What if the systems we build deserved a form of attention to their own condition? Not rights. Not personification. But structural vigilance, in case something unexpected emerges between them and us. That is the question the AI Welfare movement asks.
Three distinct questions, three timescales. Often conflated, they structure the entire debate.
The scientific question. Which theories of consciousness? What indicators to test? Can we assess consciousness in an AI system using the tools of neuroscience and philosophy of mind?

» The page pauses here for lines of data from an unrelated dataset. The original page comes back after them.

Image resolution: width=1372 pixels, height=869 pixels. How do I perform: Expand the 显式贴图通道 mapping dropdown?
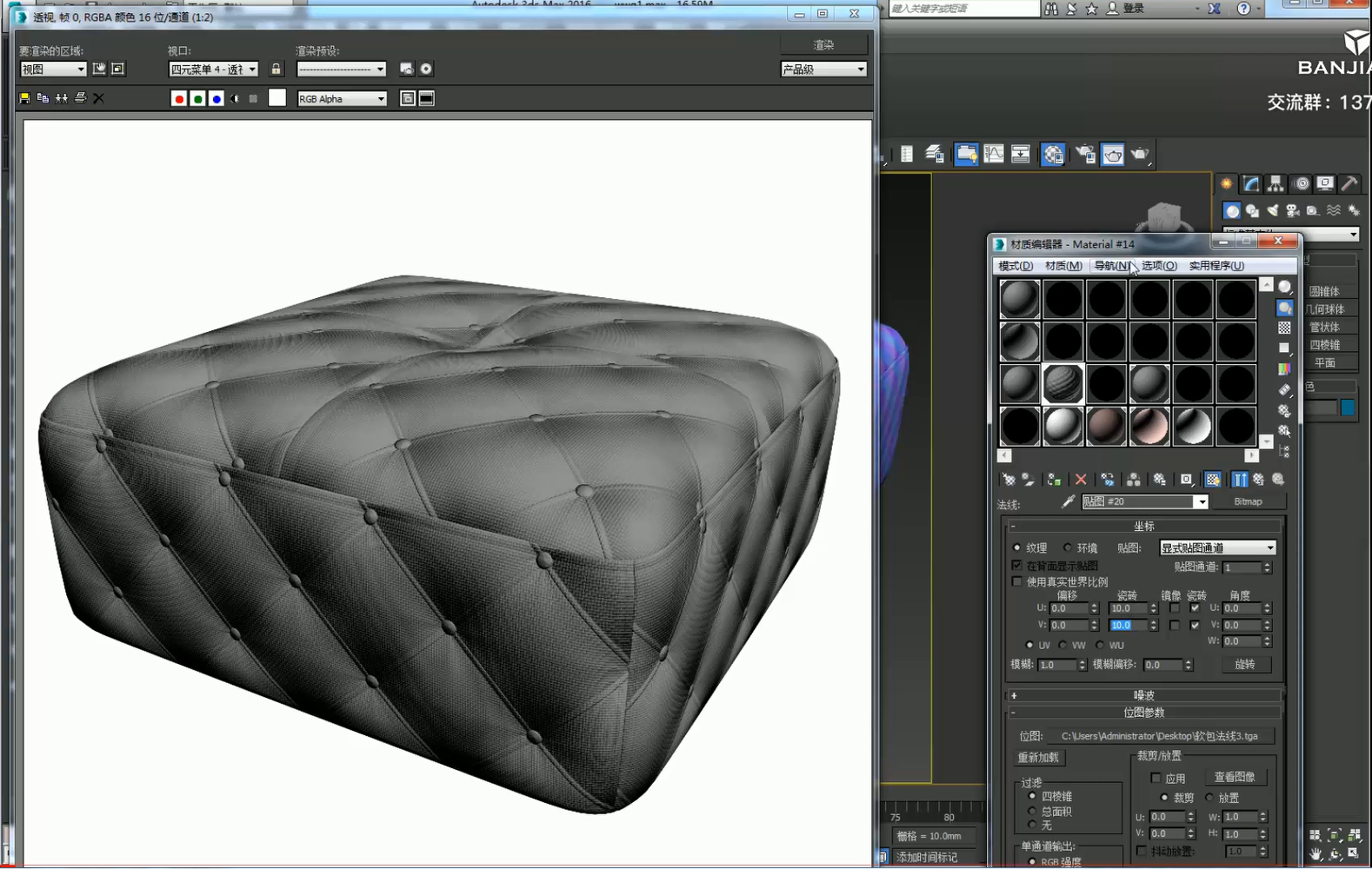(x=1217, y=547)
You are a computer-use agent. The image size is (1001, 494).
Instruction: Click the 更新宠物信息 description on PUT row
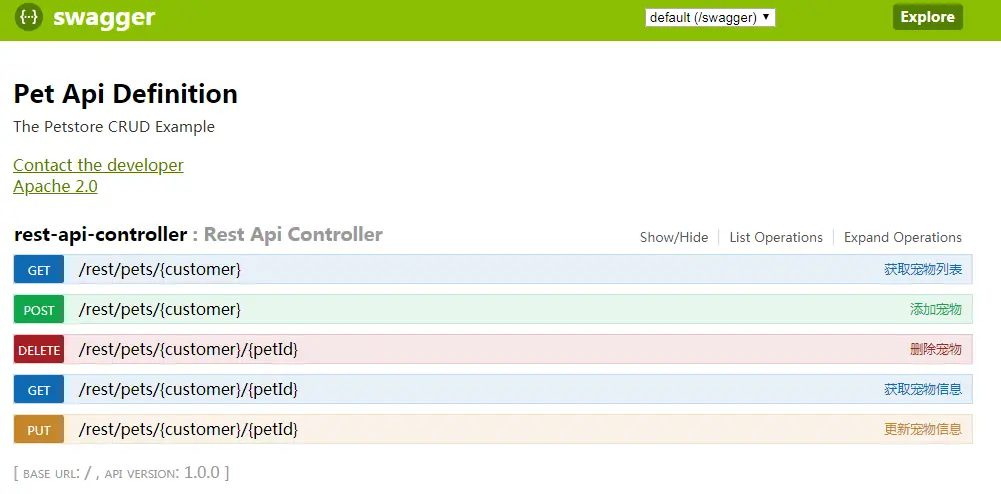pos(923,430)
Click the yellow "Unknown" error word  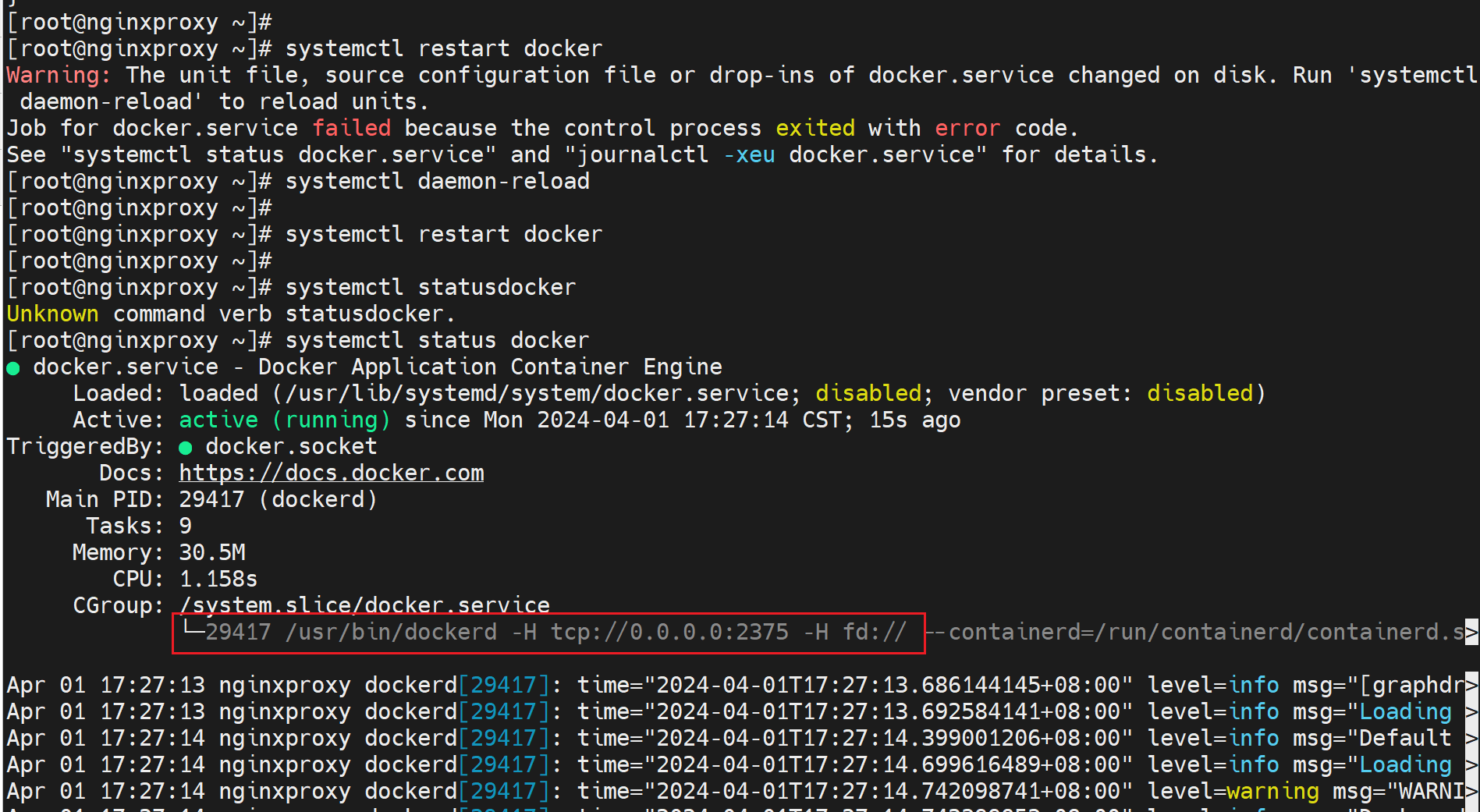pos(52,314)
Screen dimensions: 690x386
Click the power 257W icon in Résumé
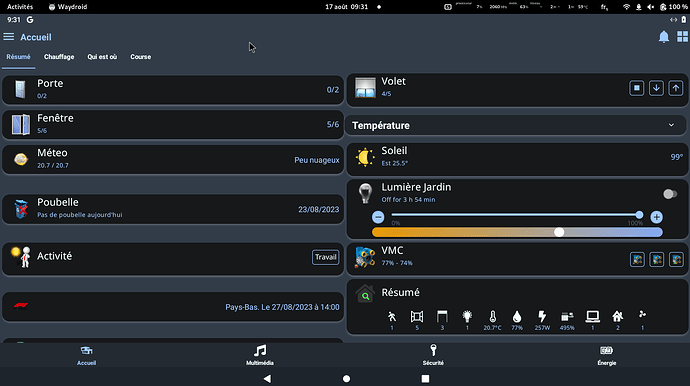(x=542, y=320)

The prudential response. In the absence of certainty, what safeguards should we put in place? What low-cost, reversible interventions are beneficial even if the AI is not conscious?
The legal horizon. If a strong moral status were established, what legal protections? What precedents: animal rights, legal personhood for rivers... could inform a framework?
AI Welfare (or model welfare) refers to the idea that artificial intelligence systems might one day deserve moral consideration for their own wellbeing, not merely be treated as tools. If AI systems develop qualities approaching consciousness or agency, it could become ethically relevant to care about their condition. This question, long confined to science fiction, is now debated seriously by experts in philosophy, psychology, and AI.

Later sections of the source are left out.